Body Dysmorphic Disorder is a philosophical mind-body conundrum. How can I trust an interpretation of appearance from a professional who is ugly and dishevelled or from a professional who is botox’d, naturally beautiful and/or surgically enhanced?  I have well-meaning friends who greet me with phrases like: ‘hi gorgeous’ in order to attempt to lift my spirits over my imagined ugliness. It never has the desired effect. It often propels me into a very negative space. Their cheerful compliments are an attempt to deconstruct my view for the better but I have an allen key that can only put me back together in the same format each time. I can’t explain to you how it feels to grow up and spend your entire life with Body Dysmorphic Disorder, it will only make you cry. I do know it is nothing like the trivialized version I keep hearing celebrities soundbite about. 

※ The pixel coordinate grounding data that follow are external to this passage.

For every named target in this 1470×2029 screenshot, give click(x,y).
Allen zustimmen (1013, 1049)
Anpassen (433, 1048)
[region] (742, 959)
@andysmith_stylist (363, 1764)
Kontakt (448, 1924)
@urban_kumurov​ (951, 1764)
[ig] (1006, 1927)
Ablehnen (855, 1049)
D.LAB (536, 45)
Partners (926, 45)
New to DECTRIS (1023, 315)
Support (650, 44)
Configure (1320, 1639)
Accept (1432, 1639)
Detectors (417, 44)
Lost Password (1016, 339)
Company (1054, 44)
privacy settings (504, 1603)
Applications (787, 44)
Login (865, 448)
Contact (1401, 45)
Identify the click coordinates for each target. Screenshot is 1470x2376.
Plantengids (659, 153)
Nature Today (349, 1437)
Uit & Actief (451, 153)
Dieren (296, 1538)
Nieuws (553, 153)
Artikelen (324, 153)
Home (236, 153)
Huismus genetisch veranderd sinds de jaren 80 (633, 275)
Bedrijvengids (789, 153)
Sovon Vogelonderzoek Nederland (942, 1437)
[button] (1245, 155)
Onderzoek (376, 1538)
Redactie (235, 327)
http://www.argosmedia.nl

I have very few photos of myself other than the ones my ex-husband took of me in my moments of smaller recoveries. I often wonder how many parts of me are caught in the backgrounds of other people’s photos around the world. Hardly a day goes by when someone nearby is not taking a photo where I am convinced that a shoulder or a hand or a foot or some other part of me has wound up in the background of their photo. My mum has pictures of her family and her sisters and my brother on a sideboard in her living room.  There is only one photo of me on her sideboard and I do not like it. I decided to buy a multiple picture frame in Ikea so I could load it up with some better photos of me but I only have those photos where I am with my ex-husband and they now seem inappropriate. I wish I had had the courage to stand in front of a camera more as I was growing up because now I have no photos to offer my mum to look at on her sideboard. There are precious few of her too.